In a somewhat stilted tone and somewhat awkward grammar, the American-accented voice on YouTube last month ridiculed Washington’s handling of the war between Israel and Hamas, arguing that the United States was not in capable of “playing its role as a mediator like China” and “now finds itself in a position of significant isolation”.
The 10-minute post was one of more than 4,500 videos in an unusually large network of YouTube channels spreading pro-China and anti-American narratives, according to a report this week by the Australian Strategic Policy Institute, a security-focused think tank.
Some of the videos used artificially generated avatars or voiceovers, making the campaign the institute’s first known influencer operation to pair AI voices with video essays.
The goal of the campaign, according to the report, was clear: to influence world opinion in favor of China and against the United States. The videos promoted the narrative that Chinese technology was superior to American technology, that the United States was doomed to economic collapse, and that China and Russia were responsible geopolitical actors. Some clips flattered Chinese companies like Huawei and denigrated American companies like Apple.
The report notes that content from at least 30 of the network’s channels has garnered nearly 120 million views and 730,000 subscribers since last year, along with occasional advertisements from Western companies.
Some videos featured titles and writing that appeared to be direct translations of common Chinese phrases and Chinese company names, the report said. Others mentioned information that could be traced back to news stories produced and disseminated primarily in mainland China.
Misinformation – such as the false claim that some Southeast Asian nations had adopted the Chinese yuan as their currency – was common. The videos were often able to react quickly to current events. Jacinta Keast, an analyst at the Australian institute, wrote that the coordinated campaign could be “one of the most successful China-related influence operations ever seen on social media.”
YouTube said in a statement that its teams are working around the clock to protect its community, adding that “we have invested heavily in robust systems to proactively detect coordinated influence operations.” The company said it welcomed the research efforts and had shut down many of the channels mentioned in the report for violating platform policies.
Efforts to promote pro-China messages have proliferated in recent years, but have featured largely low-quality content that has attracted limited engagement or failed to sustain significant audiences, Keast said.
“This campaign actually leverages artificial intelligence, which gives it the ability to create persuasive threat content at scale at a very limited cost compared to previous campaigns we’ve seen,” he said.
Several other recent reports suggest that China has become more aggressive in pressuring disparaging U.S. propaganda. Historically, its influence operations have focused on defending the Communist Party government and its policies on issues such as the persecution of Uighurs or the fate of Taiwan.
China began targeting the United States more directly during mass pro-democracy protests in Hong Kong in 2019 and continuing through the Covid-19 pandemic, echoing long-standing Russian efforts to discredit American leadership and influence at home and abroad.
Over the summer, researchers at Microsoft and other companies uncovered evidence of inauthentic accounts used by China to falsely accuse the United States of using energy weapons to start deadly wildfires in Hawaii in August.

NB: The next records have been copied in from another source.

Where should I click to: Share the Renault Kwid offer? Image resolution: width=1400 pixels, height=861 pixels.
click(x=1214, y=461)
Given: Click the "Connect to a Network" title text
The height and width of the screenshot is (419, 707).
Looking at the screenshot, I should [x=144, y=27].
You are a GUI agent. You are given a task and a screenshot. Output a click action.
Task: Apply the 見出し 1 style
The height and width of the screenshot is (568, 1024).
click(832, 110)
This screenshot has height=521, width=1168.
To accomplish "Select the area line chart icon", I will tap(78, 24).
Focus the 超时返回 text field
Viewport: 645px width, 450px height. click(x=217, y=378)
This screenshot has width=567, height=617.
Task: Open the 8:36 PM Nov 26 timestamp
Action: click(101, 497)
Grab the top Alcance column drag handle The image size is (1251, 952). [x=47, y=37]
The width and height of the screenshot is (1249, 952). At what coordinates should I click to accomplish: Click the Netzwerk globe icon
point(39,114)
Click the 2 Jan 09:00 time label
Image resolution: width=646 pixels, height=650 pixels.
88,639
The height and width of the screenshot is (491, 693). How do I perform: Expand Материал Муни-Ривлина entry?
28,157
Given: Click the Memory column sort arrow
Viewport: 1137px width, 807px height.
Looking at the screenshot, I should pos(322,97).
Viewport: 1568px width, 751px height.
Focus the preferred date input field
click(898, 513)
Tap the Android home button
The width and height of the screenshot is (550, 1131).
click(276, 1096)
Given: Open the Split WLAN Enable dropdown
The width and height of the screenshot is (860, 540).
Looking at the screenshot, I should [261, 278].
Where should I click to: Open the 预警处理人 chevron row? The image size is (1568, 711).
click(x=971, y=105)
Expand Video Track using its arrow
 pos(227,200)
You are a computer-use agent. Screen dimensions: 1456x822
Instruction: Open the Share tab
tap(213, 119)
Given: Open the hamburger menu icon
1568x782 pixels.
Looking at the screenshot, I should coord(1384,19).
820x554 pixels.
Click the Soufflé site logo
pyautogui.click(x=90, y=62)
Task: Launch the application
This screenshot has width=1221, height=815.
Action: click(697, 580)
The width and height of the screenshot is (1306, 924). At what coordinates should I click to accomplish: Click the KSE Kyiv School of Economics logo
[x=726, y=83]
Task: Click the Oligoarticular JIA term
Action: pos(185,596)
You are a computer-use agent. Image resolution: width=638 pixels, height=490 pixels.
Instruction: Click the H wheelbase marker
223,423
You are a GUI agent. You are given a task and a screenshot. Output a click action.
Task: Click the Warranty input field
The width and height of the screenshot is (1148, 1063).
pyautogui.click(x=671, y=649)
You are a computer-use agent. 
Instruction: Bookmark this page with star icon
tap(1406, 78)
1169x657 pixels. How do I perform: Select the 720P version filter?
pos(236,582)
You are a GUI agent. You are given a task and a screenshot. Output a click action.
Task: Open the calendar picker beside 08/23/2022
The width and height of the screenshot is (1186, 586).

In a September report, the State Department accused China of using “deceptive and coercive methods” to shape the global information environment, including creating fake social media accounts and even fake news organizations. Other research suggests that China has been actively spreading disinformation in Taiwan that the United States will eventually betray the island nation.
Meta announced last month that it had removed 4,789 Facebook accounts from China posing as Americans to discuss political issues, warning that the campaign appeared to be laying the groundwork for interference in the 2024 presidential election. It is the fifth network with ties to China taken over by Meta this year, more than any other country.
The advent of artificial technology seems to have aroused particular interest on the part of Beijing. The Australian institute’s Keast said peddlers of misinformation are increasingly using easily accessible video editing and artificial intelligence programs to create large volumes of convincing content.
He said the network of pro-China YouTube channels most likely inserted English-language scripts into text-to-video conversion software readily available online or into other programs that require no technical skills and can produce clips in minutes. Such programs often allow users to select AI-generated voice narration and customize the gender, accent and tone of the voice.
Some of the rumors used in the pro-China network were clearly synthetic. Keast noted that the audio lacked natural pauses and included mispronunciations and occasional notes of electronic interference. Occasionally, multiple channels in the network used the same voice. (One group of videos, however, tried to trick viewers into believing a real person was speaking, embedding audio like “I’m your host, Steffan.”)
In 39 videos, Keast found at least 10 artificially generated avatars advertised by a British artificial intelligence company. You wrote that you also discovered what may be the first example of a digital avatar influence operation created by a Chinese company: a woman in a red dress named Yanni.
According to the report, the reach of the pro-China network is likely even broader. Similar channels appeared to target Indonesians and the French. Three separate channels posted chip manufacturing videos that used similar thumbnail images and the same title translated into English, French, and Spanish.